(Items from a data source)
[Start of Attachment]
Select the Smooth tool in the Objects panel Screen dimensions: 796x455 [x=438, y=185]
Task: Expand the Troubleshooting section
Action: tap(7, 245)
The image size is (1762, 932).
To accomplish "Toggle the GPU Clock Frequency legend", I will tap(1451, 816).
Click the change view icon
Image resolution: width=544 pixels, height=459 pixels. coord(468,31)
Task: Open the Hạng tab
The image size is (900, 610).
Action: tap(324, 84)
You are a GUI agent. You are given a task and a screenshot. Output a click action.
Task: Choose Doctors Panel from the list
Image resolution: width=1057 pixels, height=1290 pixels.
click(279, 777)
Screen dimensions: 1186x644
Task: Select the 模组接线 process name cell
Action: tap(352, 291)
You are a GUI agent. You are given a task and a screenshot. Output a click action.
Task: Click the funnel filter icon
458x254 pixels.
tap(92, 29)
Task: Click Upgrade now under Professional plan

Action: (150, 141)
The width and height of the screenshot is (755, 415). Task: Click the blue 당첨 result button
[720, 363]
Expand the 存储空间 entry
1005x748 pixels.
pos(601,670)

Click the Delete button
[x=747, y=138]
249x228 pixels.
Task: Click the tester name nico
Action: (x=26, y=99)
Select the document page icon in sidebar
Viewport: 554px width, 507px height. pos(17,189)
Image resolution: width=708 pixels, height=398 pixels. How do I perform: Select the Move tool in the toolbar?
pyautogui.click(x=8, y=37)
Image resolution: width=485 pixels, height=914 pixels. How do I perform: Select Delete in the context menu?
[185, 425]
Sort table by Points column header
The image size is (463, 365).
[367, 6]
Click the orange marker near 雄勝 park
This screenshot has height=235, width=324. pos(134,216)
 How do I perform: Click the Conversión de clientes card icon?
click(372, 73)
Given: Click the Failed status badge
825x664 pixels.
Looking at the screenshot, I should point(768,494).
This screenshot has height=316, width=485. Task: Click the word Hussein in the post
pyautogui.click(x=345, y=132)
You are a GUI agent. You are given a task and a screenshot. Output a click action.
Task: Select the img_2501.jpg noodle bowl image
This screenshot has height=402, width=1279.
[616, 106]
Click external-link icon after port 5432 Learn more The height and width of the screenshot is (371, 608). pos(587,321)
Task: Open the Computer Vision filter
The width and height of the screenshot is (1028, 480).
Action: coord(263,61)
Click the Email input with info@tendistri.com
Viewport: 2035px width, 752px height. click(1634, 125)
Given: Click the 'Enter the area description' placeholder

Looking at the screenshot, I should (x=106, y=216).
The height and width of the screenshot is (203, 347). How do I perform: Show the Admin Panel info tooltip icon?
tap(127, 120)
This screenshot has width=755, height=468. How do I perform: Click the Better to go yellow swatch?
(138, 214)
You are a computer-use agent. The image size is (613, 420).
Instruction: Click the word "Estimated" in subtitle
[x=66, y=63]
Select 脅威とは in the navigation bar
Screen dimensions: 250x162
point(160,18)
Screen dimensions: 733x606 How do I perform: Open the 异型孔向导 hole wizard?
[End of Attachment]
- [Work order]
Write the lines out again exactly, from the one containing "Click external-link icon" through the last line of the records, and include no other lines.

- [Result of the exercise]
Click external-link icon after port 5432 Learn more The height and width of the screenshot is (371, 608). pos(587,321)
Task: Open the Computer Vision filter
The width and height of the screenshot is (1028, 480).
Action: coord(263,61)
Click the Email input with info@tendistri.com
Viewport: 2035px width, 752px height. click(1634, 125)
Given: Click the 'Enter the area description' placeholder

Looking at the screenshot, I should (x=106, y=216).
The height and width of the screenshot is (203, 347). How do I perform: Show the Admin Panel info tooltip icon?
tap(127, 120)
This screenshot has width=755, height=468. How do I perform: Click the Better to go yellow swatch?
(138, 214)
You are a computer-use agent. The image size is (613, 420).
Instruction: Click the word "Estimated" in subtitle
[x=66, y=63]
Select 脅威とは in the navigation bar
Screen dimensions: 250x162
point(160,18)
Screen dimensions: 733x606 How do I perform: Open the 异型孔向导 hole wizard?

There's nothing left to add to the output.